[BEGIN Exercise inputs]
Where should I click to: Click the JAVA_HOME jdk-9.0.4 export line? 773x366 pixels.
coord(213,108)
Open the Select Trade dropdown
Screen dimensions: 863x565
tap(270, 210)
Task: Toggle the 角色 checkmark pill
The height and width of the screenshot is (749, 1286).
[END Exercise inputs]
[BEGIN Exercise inputs]
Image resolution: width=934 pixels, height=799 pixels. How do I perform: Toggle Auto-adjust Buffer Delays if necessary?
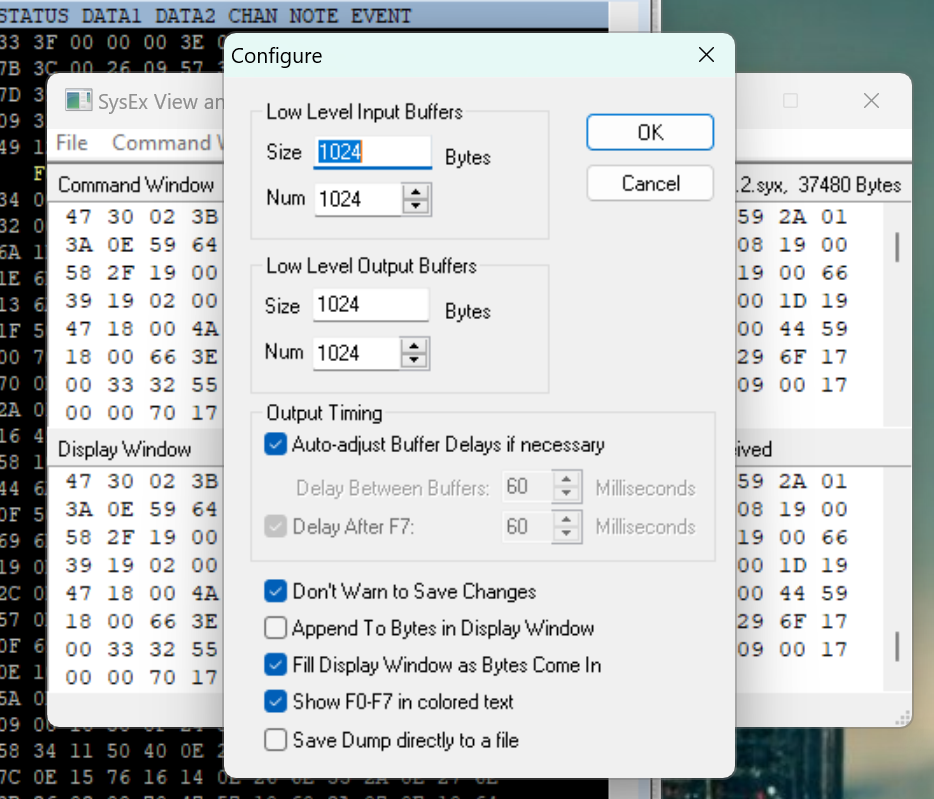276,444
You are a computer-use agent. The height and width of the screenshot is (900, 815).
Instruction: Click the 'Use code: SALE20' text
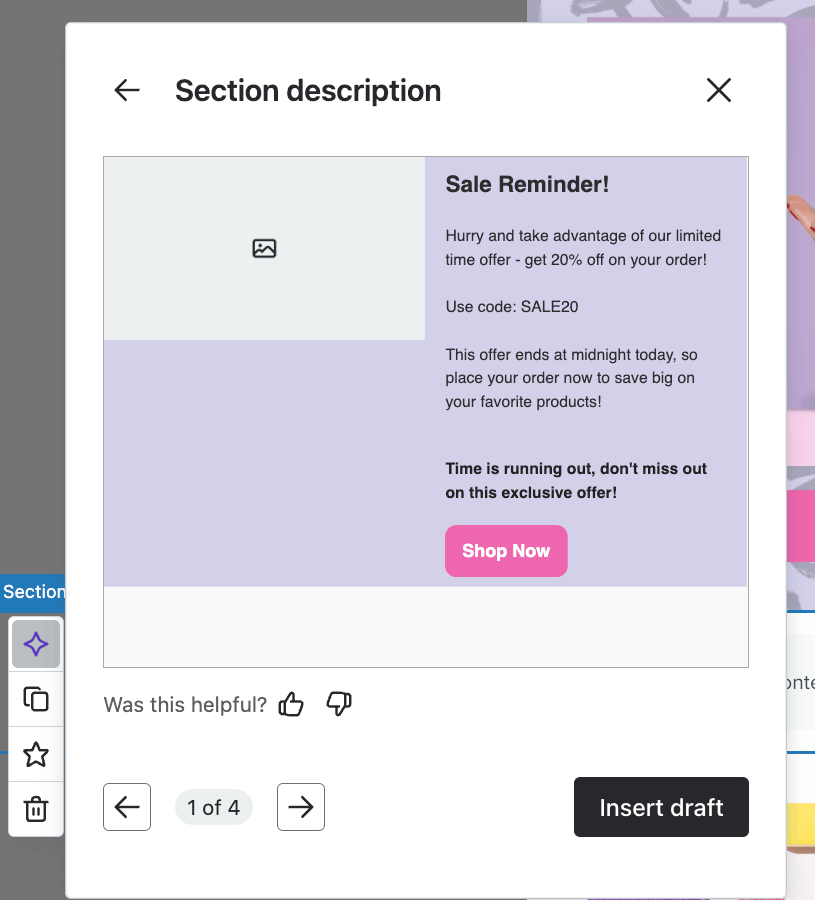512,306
[END Exercise inputs]
### Exercise instructions:
Convert the listing, starting with the line that contains "Task: Toggle the 角色 checkmark pill" and going on through the line that contains "The height and width of the screenshot is (749, 1286).", into a JSON list of strings with one string per line, leaving out blank lines.

### Answer for this exercise:
[
  "Task: Toggle the 角色 checkmark pill",
  "The height and width of the screenshot is (749, 1286)."
]